▶ **EXERCISE OBJECTIVE**:
From the data underneath, reproduce exactly the stretch that begins at the line with "Identify the click" and ends after the line with "English (547, 42)".

▶ **EXTRACTED DATA**:

——————

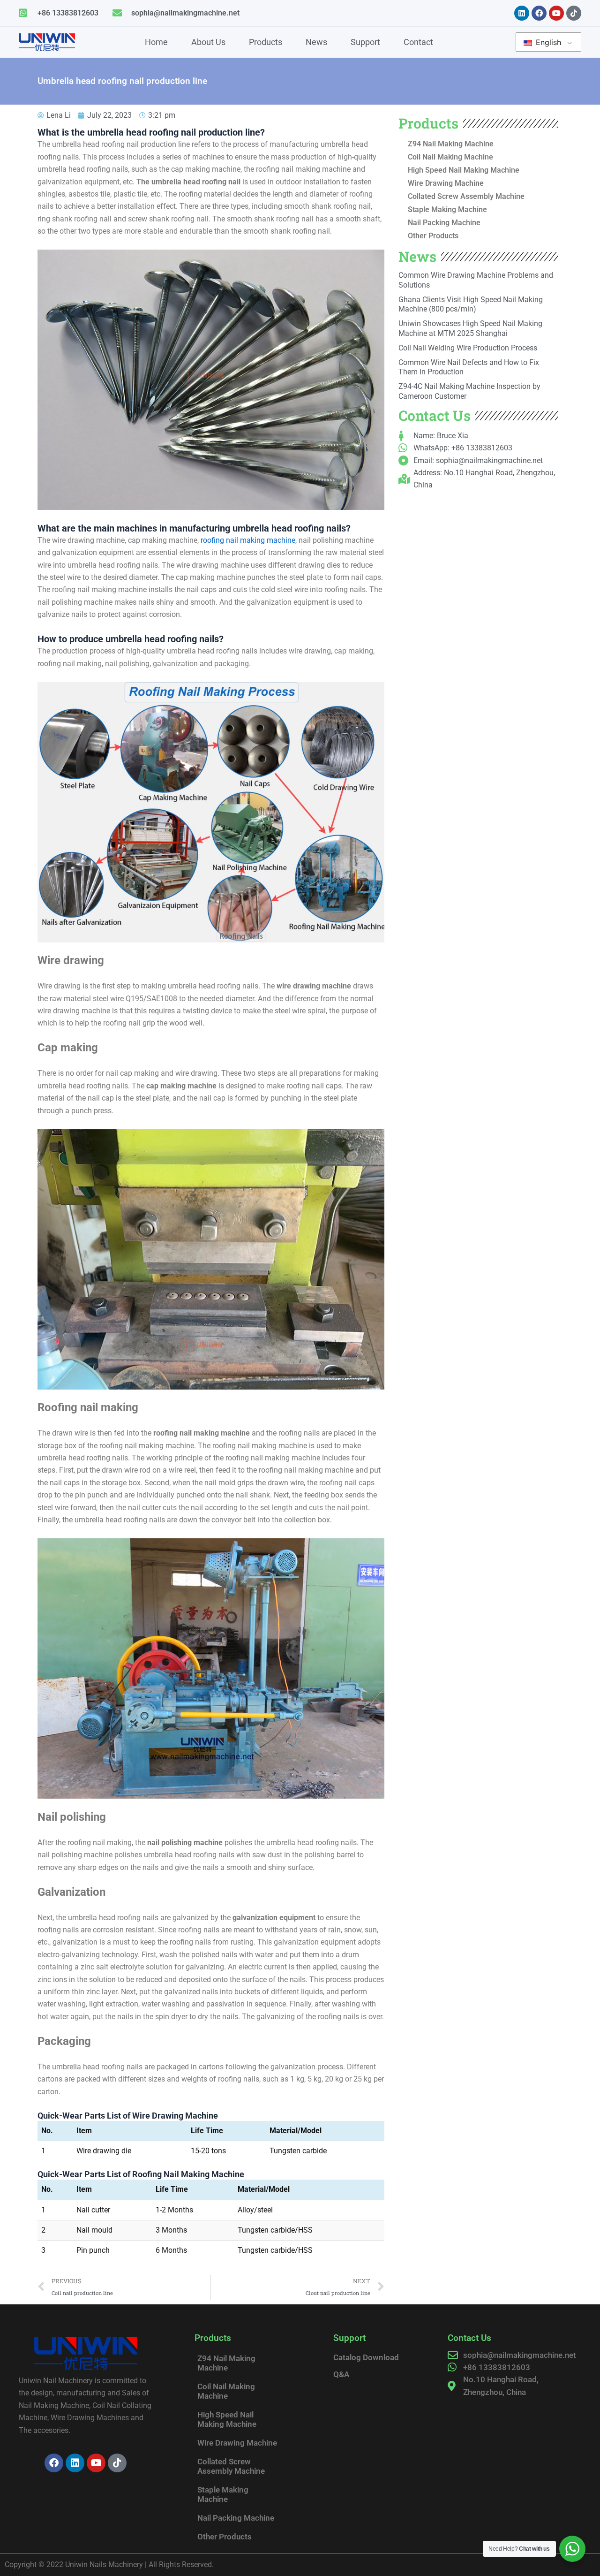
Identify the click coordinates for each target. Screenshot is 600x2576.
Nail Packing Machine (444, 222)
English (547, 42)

——————

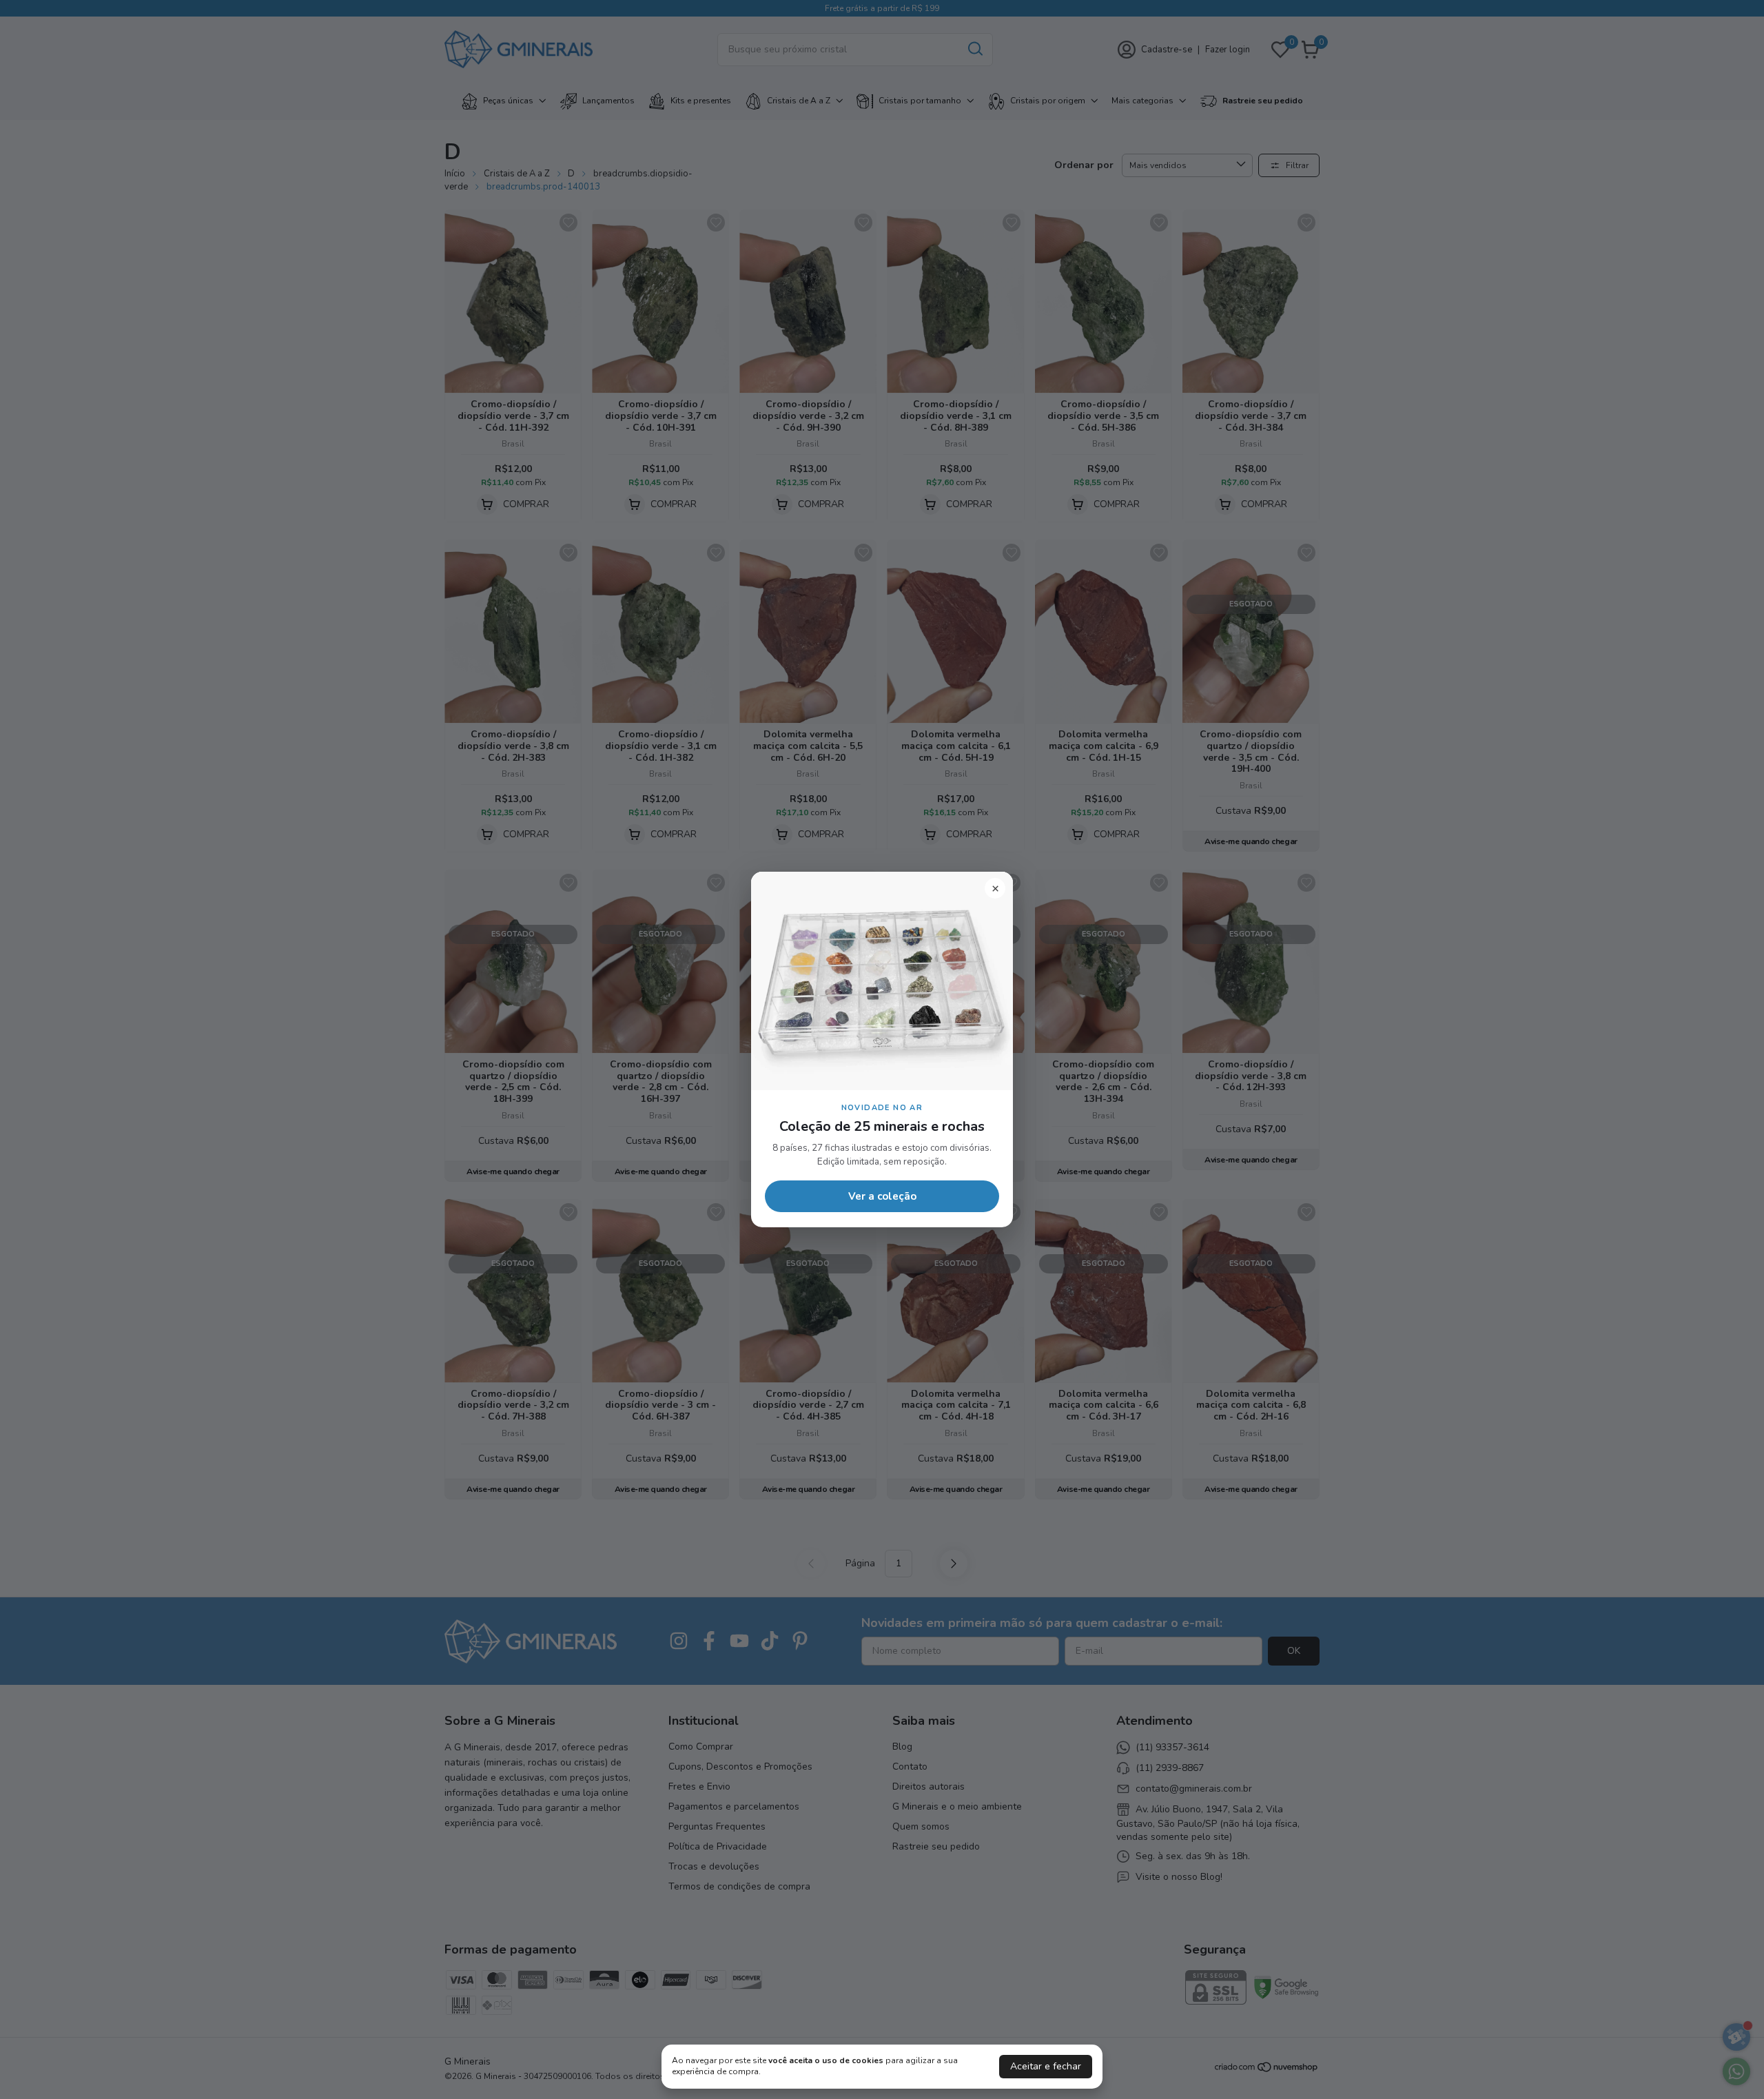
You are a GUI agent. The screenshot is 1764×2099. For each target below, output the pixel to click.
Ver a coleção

——————

▶ **RESPONSE TO THE EXERCISE**:
Identify the click coordinates for each target. Screenshot is 600x2576.
Nail Packing Machine (444, 222)
English (547, 42)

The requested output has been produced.